Artikel 5 Afzien van het opleggen van een maatregel
1Het college ziet af van het opleggen van een maatregel als:
a. elke vorm van verwijtbaarheid ontbreekt; of
b. de gedraging meer dan één jaar vóór constatering van die gedraging door het college
heeft plaatsgevonden, tenzij de gedraging een schending van de inlichtingenplicht
inhoudt en als gevolg van die gedraging ten onrechte of teveel bijstand is verleend.
Een maatregel wegens schending van de inlichtingenplicht wordt niet opgelegd na
verloop van vijfjaren nadat de betreffende gedraging heeft plaatsgevonden.
2. Als het college afziet van het opleggen van een maatregel wordt de belanghebbende daarvan
schriftelijk mededeling gedaan.
Artikel 6 Ingangsdatum en tijdvak
1De maatregel wordt opgelegd met ingang van de eerst volgende kalendermaand volgend op
de datum waarop het besluit tot het opleggen van de maatregel aan de belanghebbende is
bekendgemaakt.
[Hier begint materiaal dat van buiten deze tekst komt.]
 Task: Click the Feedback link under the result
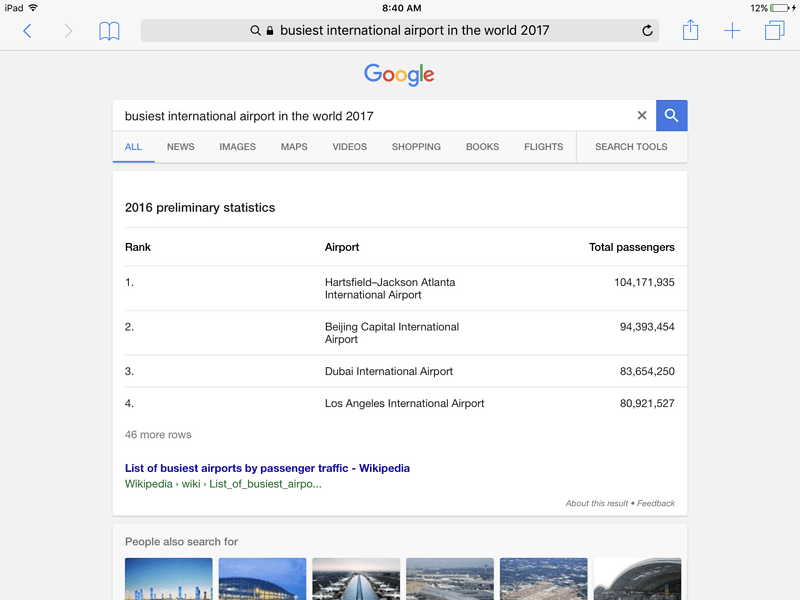pos(656,503)
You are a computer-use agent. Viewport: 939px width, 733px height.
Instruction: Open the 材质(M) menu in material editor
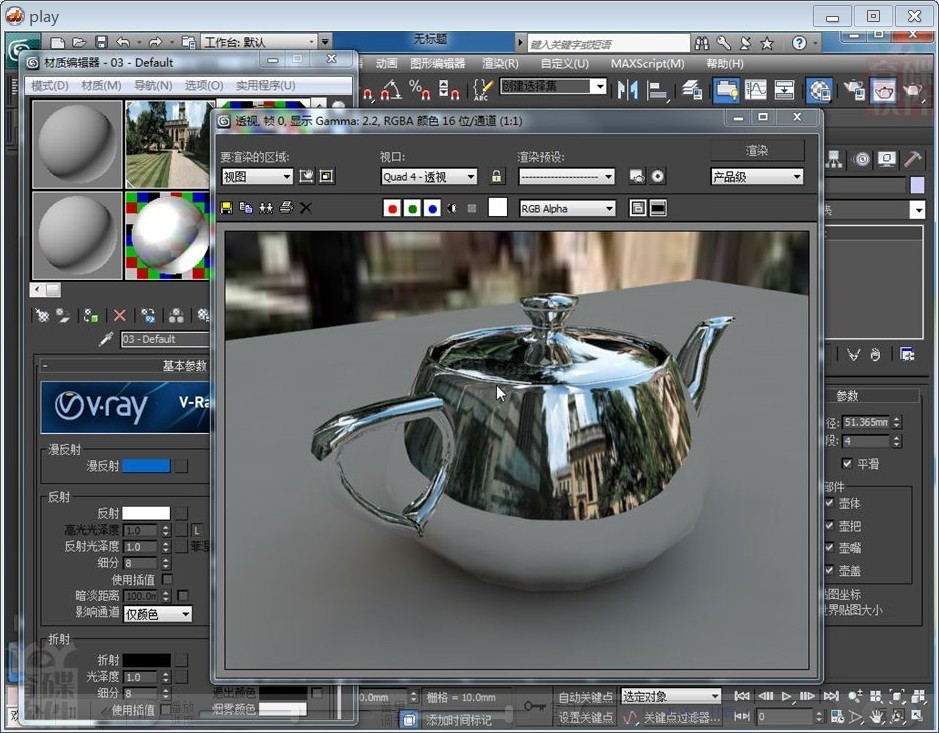[101, 86]
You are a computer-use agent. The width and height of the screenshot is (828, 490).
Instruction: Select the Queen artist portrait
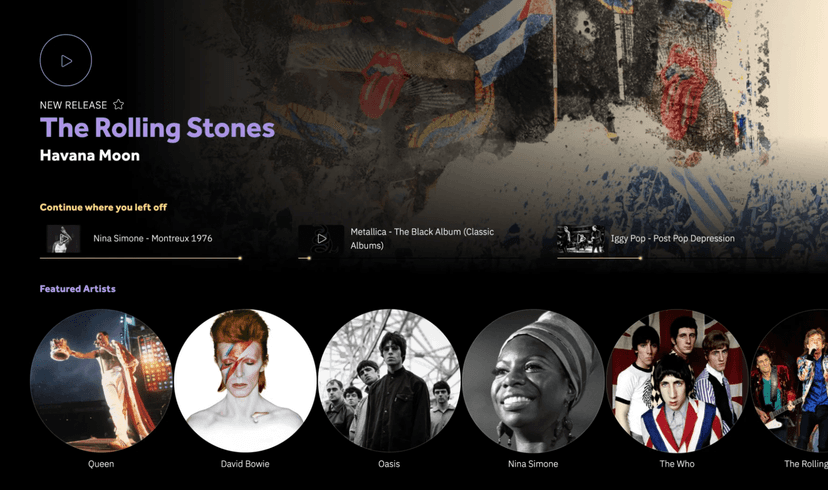[101, 381]
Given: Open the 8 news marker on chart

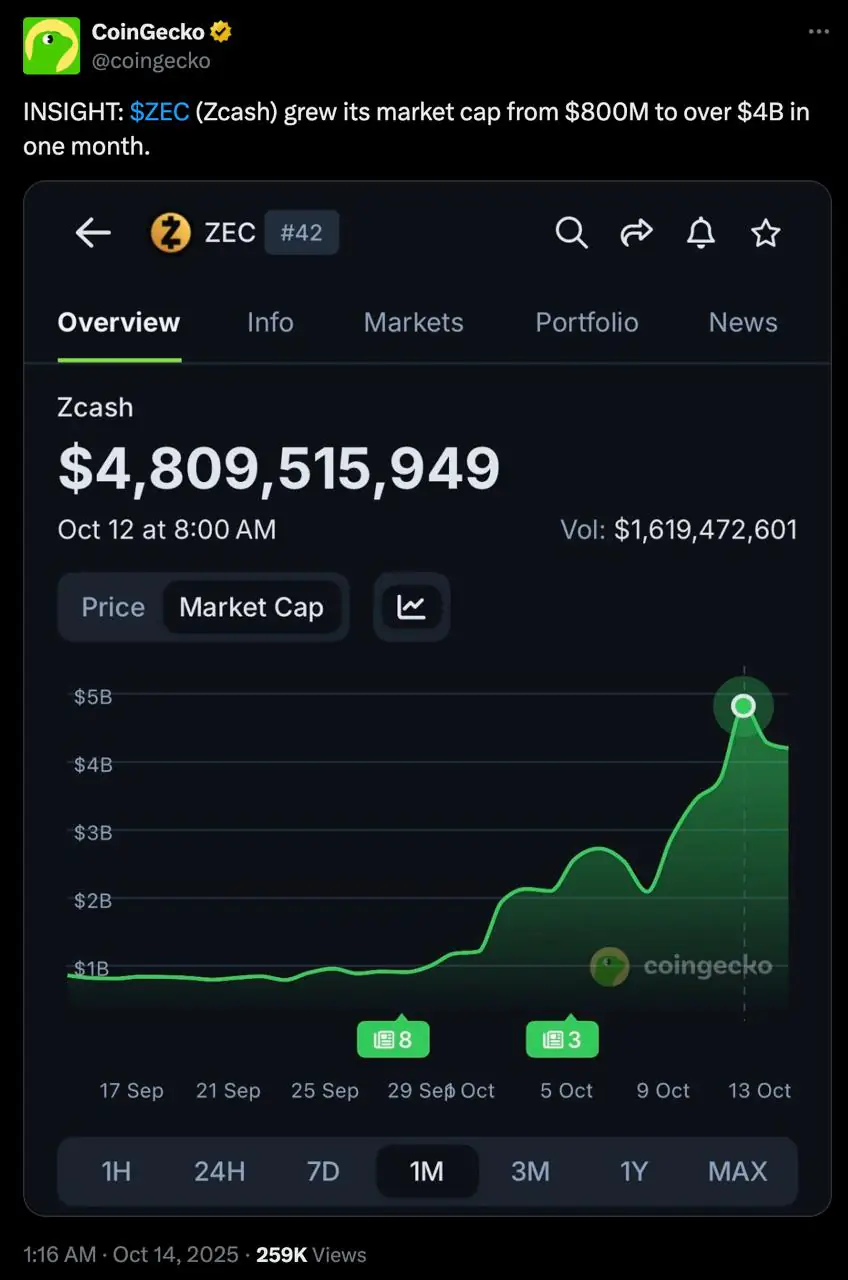Looking at the screenshot, I should [393, 1040].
Daarbij wordt uitgegaan van de voor die maand geldende bijstandsnorm.
2. In afwijking van het eerste lid kan de maatregel met terugwerkende kracht worden toegepast
als de bijstandnorm over een periode in het verleden nog niet is uitbetaald, dan wel het
opleggen van een maatregel in de toekomst niet of niet geheel mogelijk is omdat de uitkering
vóór de effectuering van de (volledige) maatregel wordt beëindigd.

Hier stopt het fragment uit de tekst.